[Collected data entries]
***

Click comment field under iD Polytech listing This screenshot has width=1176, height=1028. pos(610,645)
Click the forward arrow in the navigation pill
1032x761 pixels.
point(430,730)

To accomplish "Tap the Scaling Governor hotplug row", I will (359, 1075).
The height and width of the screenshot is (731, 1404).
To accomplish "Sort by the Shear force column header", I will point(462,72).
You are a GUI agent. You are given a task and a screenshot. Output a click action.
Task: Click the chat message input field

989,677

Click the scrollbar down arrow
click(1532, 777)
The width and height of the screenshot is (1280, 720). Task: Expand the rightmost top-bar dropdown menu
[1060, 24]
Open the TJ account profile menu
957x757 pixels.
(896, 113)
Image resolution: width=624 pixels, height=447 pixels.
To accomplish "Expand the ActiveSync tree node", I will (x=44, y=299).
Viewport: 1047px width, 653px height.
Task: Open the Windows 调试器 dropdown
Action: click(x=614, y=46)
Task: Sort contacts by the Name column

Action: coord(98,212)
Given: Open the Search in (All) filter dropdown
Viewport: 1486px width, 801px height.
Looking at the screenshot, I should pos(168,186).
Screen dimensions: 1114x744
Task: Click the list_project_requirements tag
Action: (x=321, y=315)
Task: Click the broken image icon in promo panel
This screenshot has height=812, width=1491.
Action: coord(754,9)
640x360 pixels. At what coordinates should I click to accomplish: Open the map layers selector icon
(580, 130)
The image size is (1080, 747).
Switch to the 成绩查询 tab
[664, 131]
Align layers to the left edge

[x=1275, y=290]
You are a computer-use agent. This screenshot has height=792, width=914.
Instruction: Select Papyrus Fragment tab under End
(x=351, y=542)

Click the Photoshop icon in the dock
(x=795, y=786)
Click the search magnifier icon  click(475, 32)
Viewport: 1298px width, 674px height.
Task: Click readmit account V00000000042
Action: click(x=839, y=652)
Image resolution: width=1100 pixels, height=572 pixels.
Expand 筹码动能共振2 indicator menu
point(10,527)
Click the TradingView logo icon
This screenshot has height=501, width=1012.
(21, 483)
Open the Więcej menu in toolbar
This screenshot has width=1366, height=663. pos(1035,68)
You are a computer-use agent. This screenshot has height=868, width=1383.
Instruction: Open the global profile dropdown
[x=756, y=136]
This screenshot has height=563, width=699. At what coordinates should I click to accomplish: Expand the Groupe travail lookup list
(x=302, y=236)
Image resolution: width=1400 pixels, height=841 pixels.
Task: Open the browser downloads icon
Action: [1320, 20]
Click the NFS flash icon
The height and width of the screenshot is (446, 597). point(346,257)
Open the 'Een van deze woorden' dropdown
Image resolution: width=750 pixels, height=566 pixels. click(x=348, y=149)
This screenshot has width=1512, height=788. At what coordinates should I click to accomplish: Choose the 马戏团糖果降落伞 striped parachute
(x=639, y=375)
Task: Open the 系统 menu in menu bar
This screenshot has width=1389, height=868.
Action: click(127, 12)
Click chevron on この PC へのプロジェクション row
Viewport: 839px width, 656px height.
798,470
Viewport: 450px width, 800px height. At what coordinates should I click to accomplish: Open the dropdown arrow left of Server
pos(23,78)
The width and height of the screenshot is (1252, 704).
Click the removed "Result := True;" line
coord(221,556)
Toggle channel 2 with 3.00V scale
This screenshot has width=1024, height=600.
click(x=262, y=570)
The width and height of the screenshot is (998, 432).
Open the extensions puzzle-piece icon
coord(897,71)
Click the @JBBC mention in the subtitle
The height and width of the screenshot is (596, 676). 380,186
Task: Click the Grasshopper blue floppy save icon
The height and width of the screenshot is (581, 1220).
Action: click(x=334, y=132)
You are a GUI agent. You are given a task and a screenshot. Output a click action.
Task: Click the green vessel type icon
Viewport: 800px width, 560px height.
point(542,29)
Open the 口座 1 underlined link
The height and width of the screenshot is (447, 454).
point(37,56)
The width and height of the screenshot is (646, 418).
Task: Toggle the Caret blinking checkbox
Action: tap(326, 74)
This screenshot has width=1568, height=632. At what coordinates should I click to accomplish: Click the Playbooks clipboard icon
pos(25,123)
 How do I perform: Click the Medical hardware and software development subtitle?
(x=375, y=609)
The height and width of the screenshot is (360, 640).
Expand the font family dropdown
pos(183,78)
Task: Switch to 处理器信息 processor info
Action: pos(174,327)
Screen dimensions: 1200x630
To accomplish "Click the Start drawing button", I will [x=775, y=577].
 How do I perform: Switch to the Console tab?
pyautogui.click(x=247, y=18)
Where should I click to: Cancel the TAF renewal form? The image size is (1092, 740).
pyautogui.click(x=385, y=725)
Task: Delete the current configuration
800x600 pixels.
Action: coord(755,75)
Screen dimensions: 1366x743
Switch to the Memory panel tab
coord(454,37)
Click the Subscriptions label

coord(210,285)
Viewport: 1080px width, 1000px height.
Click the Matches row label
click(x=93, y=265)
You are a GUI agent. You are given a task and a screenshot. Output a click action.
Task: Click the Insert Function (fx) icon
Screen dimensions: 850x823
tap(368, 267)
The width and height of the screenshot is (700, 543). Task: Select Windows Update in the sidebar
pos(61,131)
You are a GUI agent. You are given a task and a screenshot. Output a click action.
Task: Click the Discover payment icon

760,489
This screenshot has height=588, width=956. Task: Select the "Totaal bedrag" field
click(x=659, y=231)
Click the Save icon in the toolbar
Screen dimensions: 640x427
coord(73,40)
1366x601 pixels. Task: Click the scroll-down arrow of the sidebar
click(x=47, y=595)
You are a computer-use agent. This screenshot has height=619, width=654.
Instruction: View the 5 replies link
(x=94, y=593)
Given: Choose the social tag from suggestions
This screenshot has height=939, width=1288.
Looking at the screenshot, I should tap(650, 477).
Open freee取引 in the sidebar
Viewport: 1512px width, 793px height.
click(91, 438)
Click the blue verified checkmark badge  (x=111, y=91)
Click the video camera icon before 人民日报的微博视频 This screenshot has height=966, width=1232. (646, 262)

***

YOUR OBJECTIVE >> Restate every entry above word for word.

FINAL ANSWER >>
Click comment field under iD Polytech listing This screenshot has width=1176, height=1028. pos(610,645)
Click the forward arrow in the navigation pill
1032x761 pixels.
point(430,730)

To accomplish "Tap the Scaling Governor hotplug row", I will (359, 1075).
The height and width of the screenshot is (731, 1404).
To accomplish "Sort by the Shear force column header", I will point(462,72).
You are a GUI agent. You are given a task and a screenshot. Output a click action.
Task: Click the chat message input field

989,677

Click the scrollbar down arrow
click(1532, 777)
The width and height of the screenshot is (1280, 720). Task: Expand the rightmost top-bar dropdown menu
[1060, 24]
Open the TJ account profile menu
957x757 pixels.
(896, 113)
Image resolution: width=624 pixels, height=447 pixels.
To accomplish "Expand the ActiveSync tree node", I will (x=44, y=299).
Viewport: 1047px width, 653px height.
Task: Open the Windows 调试器 dropdown
Action: click(x=614, y=46)
Task: Sort contacts by the Name column

Action: coord(98,212)
Given: Open the Search in (All) filter dropdown
Viewport: 1486px width, 801px height.
Looking at the screenshot, I should pos(168,186).
Screen dimensions: 1114x744
Task: Click the list_project_requirements tag
Action: (x=321, y=315)
Task: Click the broken image icon in promo panel
This screenshot has height=812, width=1491.
Action: coord(754,9)
640x360 pixels. At what coordinates should I click to accomplish: Open the map layers selector icon
(580, 130)
The image size is (1080, 747).
Switch to the 成绩查询 tab
[664, 131]
Align layers to the left edge

[x=1275, y=290]
You are a computer-use agent. This screenshot has height=792, width=914.
Instruction: Select Papyrus Fragment tab under End
(x=351, y=542)

Click the Photoshop icon in the dock
(x=795, y=786)
Click the search magnifier icon  click(475, 32)
Viewport: 1298px width, 674px height.
Task: Click readmit account V00000000042
Action: click(x=839, y=652)
Image resolution: width=1100 pixels, height=572 pixels.
Expand 筹码动能共振2 indicator menu
point(10,527)
Click the TradingView logo icon
This screenshot has height=501, width=1012.
(21, 483)
Open the Więcej menu in toolbar
This screenshot has width=1366, height=663. pos(1035,68)
You are a computer-use agent. This screenshot has height=868, width=1383.
Instruction: Open the global profile dropdown
[x=756, y=136]
This screenshot has height=563, width=699. At what coordinates should I click to accomplish: Expand the Groupe travail lookup list
(x=302, y=236)
Image resolution: width=1400 pixels, height=841 pixels.
Task: Open the browser downloads icon
Action: [1320, 20]
Click the NFS flash icon
The height and width of the screenshot is (446, 597). point(346,257)
Open the 'Een van deze woorden' dropdown
Image resolution: width=750 pixels, height=566 pixels. click(x=348, y=149)
This screenshot has width=1512, height=788. At what coordinates should I click to accomplish: Choose the 马戏团糖果降落伞 striped parachute
(x=639, y=375)
Task: Open the 系统 menu in menu bar
This screenshot has width=1389, height=868.
Action: click(127, 12)
Click chevron on この PC へのプロジェクション row
Viewport: 839px width, 656px height.
798,470
Viewport: 450px width, 800px height. At what coordinates should I click to accomplish: Open the dropdown arrow left of Server
pos(23,78)
The width and height of the screenshot is (1252, 704).
Click the removed "Result := True;" line
coord(221,556)
Toggle channel 2 with 3.00V scale
This screenshot has width=1024, height=600.
click(x=262, y=570)
The width and height of the screenshot is (998, 432).
Open the extensions puzzle-piece icon
coord(897,71)
Click the @JBBC mention in the subtitle
The height and width of the screenshot is (596, 676). 380,186
Task: Click the Grasshopper blue floppy save icon
The height and width of the screenshot is (581, 1220).
Action: click(x=334, y=132)
You are a GUI agent. You are given a task and a screenshot. Output a click action.
Task: Click the green vessel type icon
Viewport: 800px width, 560px height.
point(542,29)
Open the 口座 1 underlined link
The height and width of the screenshot is (447, 454).
point(37,56)
The width and height of the screenshot is (646, 418).
Task: Toggle the Caret blinking checkbox
Action: tap(326, 74)
This screenshot has width=1568, height=632. At what coordinates should I click to accomplish: Click the Playbooks clipboard icon
pos(25,123)
 How do I perform: Click the Medical hardware and software development subtitle?
(x=375, y=609)
The height and width of the screenshot is (360, 640).
Expand the font family dropdown
pos(183,78)
Task: Switch to 处理器信息 processor info
Action: pos(174,327)
Screen dimensions: 1200x630
To accomplish "Click the Start drawing button", I will [x=775, y=577].
 How do I perform: Switch to the Console tab?
pyautogui.click(x=247, y=18)
Where should I click to: Cancel the TAF renewal form? The image size is (1092, 740).
pyautogui.click(x=385, y=725)
Task: Delete the current configuration
800x600 pixels.
Action: coord(755,75)
Screen dimensions: 1366x743
Switch to the Memory panel tab
coord(454,37)
Click the Subscriptions label

coord(210,285)
Viewport: 1080px width, 1000px height.
Click the Matches row label
click(x=93, y=265)
You are a GUI agent. You are given a task and a screenshot. Output a click action.
Task: Click the Insert Function (fx) icon
Screen dimensions: 850x823
tap(368, 267)
The width and height of the screenshot is (700, 543). Task: Select Windows Update in the sidebar
pos(61,131)
You are a GUI agent. You are given a task and a screenshot. Output a click action.
Task: Click the Discover payment icon

760,489
This screenshot has height=588, width=956. Task: Select the "Totaal bedrag" field
click(x=659, y=231)
Click the Save icon in the toolbar
Screen dimensions: 640x427
coord(73,40)
1366x601 pixels. Task: Click the scroll-down arrow of the sidebar
click(x=47, y=595)
You are a computer-use agent. This screenshot has height=619, width=654.
Instruction: View the 5 replies link
(x=94, y=593)
Given: Choose the social tag from suggestions
This screenshot has height=939, width=1288.
Looking at the screenshot, I should tap(650, 477).
Open freee取引 in the sidebar
Viewport: 1512px width, 793px height.
click(91, 438)
Click the blue verified checkmark badge  (x=111, y=91)
Click the video camera icon before 人民日报的微博视频 This screenshot has height=966, width=1232. (646, 262)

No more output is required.